The issue, he said, was with how those sections were going to be set up and the ability to have those kindergarten sections near one another. “From an instructional point of view, it’s better to have those together,” he said, referring to kindergarten sections.
The other spot that would have been available to Victory Child Care at Altamont Elementary was in a higher-grade classroom that did not make sense for a pre-K program, he said.
Pine Bush has grown more than other catchment areas in the district, Sanders said, so that, this school year the district had to take back the one classroom there being used by Victory Child Care.
“They had a lull there, and then it turned around, necessitating more classrooms,” Sanders said. “I wouldn’t say that’s been universal,” he said, referring to growth in enrollment, “but it certainly happened at Pine Bush.”
Class size was also a factor at Pine Bush, Sanders said. “If you’re up near the upper limits, and then you get additional kids —”
Sanders sent The Enterprise a chart showing that there had been a total of six sections of kindergarten and first grade at Pine Bush in 2015-16, but that the number of total sections in those two grades had grown by 2018-19 to eight.
At Altamont, as of 2015-16, there were a total of six sections among the three lower grades of kindergarten through grade two. By 2017-18, the total number of sections in those three grades had grown to nine.
There is now just one pre-K classroom at Farnsworth Middle School, but it doesn’t particularly mesh well with that school, Sanders told the school board in December. The pre-K starts earlier than the school day, and some parents drop children off very early, which the district needs to accommodate and monitor. The pre-K program requires a special play area and modified bathrooms and requires school officials to avoid drills during nap times. The pre-K program is usually held even during snow days, which means custodial staff must make sure entrances are cleared, Sanders told the board.

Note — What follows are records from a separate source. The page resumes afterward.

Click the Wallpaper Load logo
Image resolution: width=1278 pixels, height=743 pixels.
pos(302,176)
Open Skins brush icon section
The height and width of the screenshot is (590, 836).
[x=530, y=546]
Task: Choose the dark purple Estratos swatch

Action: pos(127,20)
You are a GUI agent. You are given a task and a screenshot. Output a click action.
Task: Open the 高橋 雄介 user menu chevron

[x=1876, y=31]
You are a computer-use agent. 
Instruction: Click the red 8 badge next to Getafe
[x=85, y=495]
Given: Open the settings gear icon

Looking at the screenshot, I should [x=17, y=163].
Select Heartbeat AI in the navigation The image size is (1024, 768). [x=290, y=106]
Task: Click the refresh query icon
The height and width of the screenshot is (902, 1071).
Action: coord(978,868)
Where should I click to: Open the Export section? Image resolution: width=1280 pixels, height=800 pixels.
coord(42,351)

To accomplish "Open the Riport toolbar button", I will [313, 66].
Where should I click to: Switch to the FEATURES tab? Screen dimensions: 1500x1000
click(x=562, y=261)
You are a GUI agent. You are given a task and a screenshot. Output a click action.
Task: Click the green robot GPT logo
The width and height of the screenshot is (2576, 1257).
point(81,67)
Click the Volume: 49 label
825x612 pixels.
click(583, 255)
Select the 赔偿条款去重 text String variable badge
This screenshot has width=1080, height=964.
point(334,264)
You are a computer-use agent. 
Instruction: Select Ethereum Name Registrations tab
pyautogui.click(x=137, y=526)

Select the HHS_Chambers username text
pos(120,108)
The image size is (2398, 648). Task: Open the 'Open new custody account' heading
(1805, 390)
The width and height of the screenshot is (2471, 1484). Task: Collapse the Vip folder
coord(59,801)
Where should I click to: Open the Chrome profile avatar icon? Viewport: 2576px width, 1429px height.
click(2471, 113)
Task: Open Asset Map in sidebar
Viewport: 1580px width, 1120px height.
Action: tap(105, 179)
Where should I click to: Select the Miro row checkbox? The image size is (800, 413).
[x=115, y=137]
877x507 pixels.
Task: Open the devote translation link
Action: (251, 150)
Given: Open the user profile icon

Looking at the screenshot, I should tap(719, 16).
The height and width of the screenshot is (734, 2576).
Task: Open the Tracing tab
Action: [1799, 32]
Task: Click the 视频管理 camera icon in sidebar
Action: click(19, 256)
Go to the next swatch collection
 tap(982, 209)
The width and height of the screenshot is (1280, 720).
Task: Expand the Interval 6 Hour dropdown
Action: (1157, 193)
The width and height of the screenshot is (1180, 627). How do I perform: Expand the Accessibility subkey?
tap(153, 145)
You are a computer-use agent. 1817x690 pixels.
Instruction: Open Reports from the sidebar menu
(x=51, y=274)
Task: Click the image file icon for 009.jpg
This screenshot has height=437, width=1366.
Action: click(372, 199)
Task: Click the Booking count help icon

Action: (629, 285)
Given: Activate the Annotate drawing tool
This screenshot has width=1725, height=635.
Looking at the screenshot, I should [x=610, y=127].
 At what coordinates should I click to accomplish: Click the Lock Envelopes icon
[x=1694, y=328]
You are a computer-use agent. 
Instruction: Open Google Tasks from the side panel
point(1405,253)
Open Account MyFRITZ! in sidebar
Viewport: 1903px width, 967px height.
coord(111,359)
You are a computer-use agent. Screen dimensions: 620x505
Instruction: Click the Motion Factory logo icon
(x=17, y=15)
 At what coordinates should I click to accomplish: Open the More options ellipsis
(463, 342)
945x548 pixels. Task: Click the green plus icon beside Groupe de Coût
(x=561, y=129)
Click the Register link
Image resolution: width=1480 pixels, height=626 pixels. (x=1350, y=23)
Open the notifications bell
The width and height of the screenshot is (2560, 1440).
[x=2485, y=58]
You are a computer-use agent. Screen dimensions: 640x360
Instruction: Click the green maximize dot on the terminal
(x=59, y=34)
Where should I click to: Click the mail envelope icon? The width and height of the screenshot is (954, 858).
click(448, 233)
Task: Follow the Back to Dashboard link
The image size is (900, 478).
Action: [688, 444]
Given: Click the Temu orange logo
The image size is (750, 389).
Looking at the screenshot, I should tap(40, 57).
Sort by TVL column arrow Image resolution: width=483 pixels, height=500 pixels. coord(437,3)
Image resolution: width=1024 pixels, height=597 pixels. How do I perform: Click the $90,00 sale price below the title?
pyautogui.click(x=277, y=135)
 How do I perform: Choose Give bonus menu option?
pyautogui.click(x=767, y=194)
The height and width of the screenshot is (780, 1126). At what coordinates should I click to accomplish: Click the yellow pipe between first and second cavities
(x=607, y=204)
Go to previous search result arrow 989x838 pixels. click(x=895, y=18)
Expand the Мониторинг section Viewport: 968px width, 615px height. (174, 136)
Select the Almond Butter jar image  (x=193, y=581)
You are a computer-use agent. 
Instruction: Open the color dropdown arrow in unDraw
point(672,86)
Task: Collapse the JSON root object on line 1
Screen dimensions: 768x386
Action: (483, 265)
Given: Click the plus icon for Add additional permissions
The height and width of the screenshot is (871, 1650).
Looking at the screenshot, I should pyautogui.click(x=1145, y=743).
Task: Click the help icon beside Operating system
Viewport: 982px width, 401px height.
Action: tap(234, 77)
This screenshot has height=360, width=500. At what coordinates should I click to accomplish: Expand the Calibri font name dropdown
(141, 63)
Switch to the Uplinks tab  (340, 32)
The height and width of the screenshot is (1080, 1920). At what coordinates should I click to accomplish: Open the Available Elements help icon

Victory Child Care is currently using what was an art classroom, due to that classroom’s size and its proximity to both an outside exit and a bathroom. But the school’s loss of an art classroom, Laster told The Enterprise, limits the number of art classes it can schedule at one time.
This is especially inconvenient because the middle school gained a Board of Cooperative Educational Services self-contained program this year for students who are considered medically fragile, Laster said.
Those BOCES students, he added, are age-appropriate for the middle school and benefit from taking all of the same Encore classes as others, such as art, physical education, and family consumer sciences, Laster said; the extra classroom will make it easier to accommodate the BOCES program more effectively.
Having that art classroom available would also make it easier for all students to use the art department’s kiln, Laster said.
Were district officials glad they hadn’t taken the expert’s advice and closed a school, The Enterprise asked.
“There was a recommendation,” Sanders said. “There was no serious research on the part of the school district to close Altamont Elementary. It was an option on the part of an expert. It was not explored.”